Below is some data. Retype exactly the lines starting at the one with "MGT: Poterbymedia.com (180, 1372)" and ending at the one with "Скачать каталог PDF [button]".

⟨

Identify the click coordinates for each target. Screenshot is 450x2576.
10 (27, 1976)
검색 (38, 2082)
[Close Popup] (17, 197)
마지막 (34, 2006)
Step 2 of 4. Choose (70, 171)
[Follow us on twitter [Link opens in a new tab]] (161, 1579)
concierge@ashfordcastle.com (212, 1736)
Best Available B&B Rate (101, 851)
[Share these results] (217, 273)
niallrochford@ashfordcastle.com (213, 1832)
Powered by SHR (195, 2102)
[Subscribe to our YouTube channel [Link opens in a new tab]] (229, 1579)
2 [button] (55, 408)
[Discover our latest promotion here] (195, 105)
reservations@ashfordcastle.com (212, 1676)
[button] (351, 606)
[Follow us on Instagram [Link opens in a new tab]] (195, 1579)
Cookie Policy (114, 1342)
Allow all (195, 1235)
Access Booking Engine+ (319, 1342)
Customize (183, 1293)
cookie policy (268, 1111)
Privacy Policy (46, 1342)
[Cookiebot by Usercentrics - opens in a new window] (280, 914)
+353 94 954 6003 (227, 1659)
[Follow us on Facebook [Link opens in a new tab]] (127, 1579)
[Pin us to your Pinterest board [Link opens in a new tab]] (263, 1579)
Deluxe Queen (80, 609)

⟩
⟨

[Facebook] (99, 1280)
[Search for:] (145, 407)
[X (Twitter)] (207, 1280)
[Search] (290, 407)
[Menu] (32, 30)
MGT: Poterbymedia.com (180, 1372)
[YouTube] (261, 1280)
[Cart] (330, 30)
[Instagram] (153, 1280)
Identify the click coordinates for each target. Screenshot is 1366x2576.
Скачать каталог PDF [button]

⟩
⟨

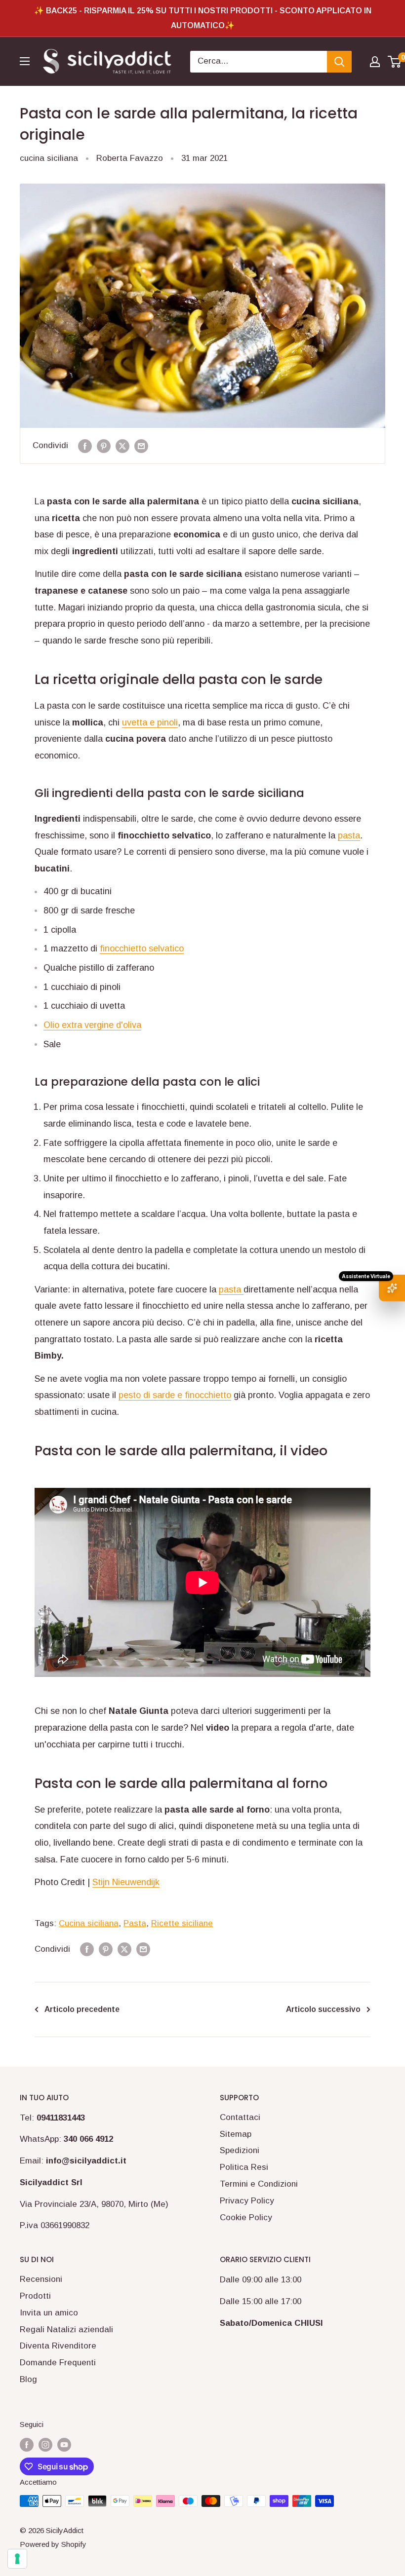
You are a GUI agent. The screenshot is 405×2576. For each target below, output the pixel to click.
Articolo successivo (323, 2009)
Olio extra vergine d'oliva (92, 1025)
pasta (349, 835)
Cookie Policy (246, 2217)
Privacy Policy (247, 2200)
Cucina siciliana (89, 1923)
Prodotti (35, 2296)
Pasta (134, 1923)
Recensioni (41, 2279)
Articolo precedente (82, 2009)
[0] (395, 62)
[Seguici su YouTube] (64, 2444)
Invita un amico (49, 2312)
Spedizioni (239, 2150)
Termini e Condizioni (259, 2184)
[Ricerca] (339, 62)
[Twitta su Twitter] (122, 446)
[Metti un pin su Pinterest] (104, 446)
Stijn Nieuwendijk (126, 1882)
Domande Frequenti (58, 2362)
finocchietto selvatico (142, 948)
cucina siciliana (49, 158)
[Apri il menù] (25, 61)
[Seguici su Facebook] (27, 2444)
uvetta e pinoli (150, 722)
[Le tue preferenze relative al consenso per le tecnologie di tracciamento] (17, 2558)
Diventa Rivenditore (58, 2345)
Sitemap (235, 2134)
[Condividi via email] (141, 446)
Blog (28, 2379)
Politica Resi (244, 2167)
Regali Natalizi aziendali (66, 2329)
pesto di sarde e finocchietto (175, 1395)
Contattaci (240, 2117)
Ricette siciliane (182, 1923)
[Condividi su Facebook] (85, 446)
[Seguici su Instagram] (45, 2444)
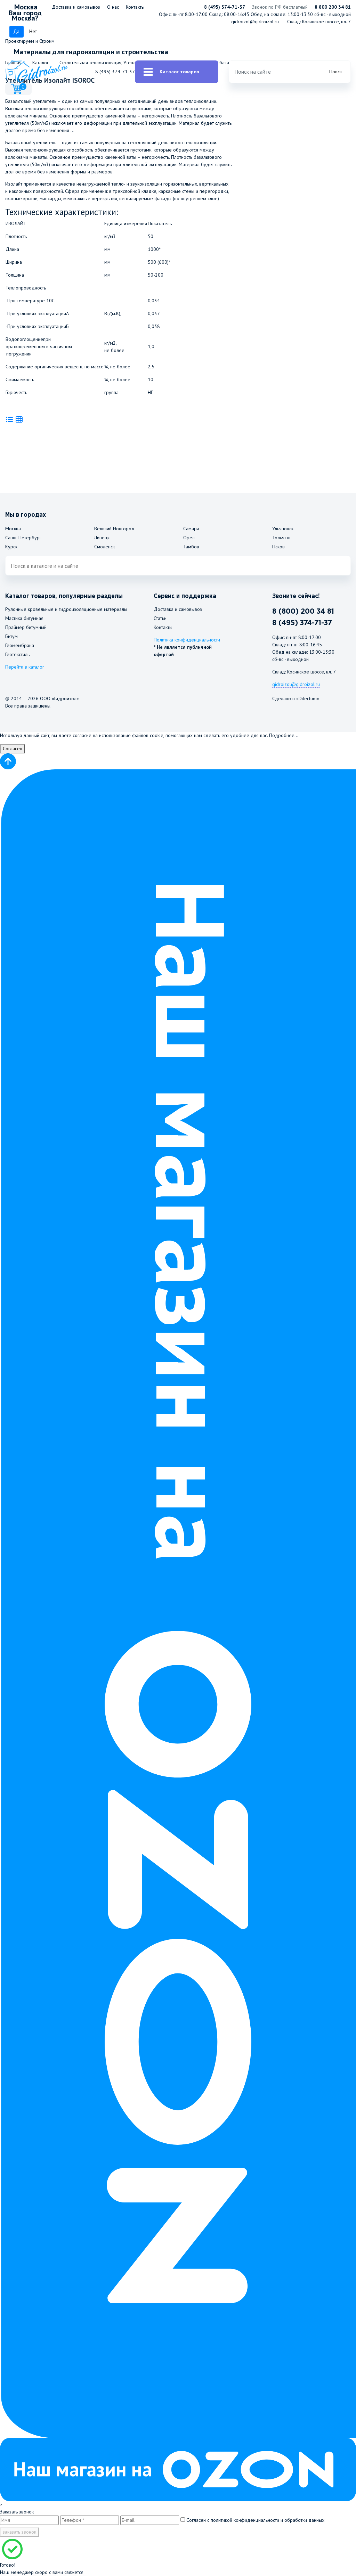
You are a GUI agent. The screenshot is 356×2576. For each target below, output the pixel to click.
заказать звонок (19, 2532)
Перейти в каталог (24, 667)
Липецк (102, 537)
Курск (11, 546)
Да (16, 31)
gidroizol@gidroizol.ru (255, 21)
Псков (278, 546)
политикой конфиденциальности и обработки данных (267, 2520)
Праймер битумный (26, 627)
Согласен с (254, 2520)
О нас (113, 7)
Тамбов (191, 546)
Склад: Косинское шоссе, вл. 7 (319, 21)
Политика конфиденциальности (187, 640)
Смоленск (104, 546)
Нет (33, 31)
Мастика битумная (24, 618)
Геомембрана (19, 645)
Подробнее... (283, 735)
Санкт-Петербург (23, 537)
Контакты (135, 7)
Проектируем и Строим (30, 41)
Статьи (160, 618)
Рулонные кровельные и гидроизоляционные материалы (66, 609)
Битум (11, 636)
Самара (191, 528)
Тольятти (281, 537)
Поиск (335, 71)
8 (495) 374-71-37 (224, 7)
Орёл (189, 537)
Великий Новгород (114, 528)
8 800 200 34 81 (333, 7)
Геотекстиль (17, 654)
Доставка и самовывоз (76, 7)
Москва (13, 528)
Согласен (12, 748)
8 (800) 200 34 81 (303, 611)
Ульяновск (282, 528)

⟩

_Solved exercise_
MGT: Poterbymedia.com (180, 1372)
[YouTube] (261, 1280)
[Cart] (330, 30)
[Instagram] (153, 1280)
Identify the click coordinates for each target. Screenshot is 1366x2576.
Скачать каталог PDF [button]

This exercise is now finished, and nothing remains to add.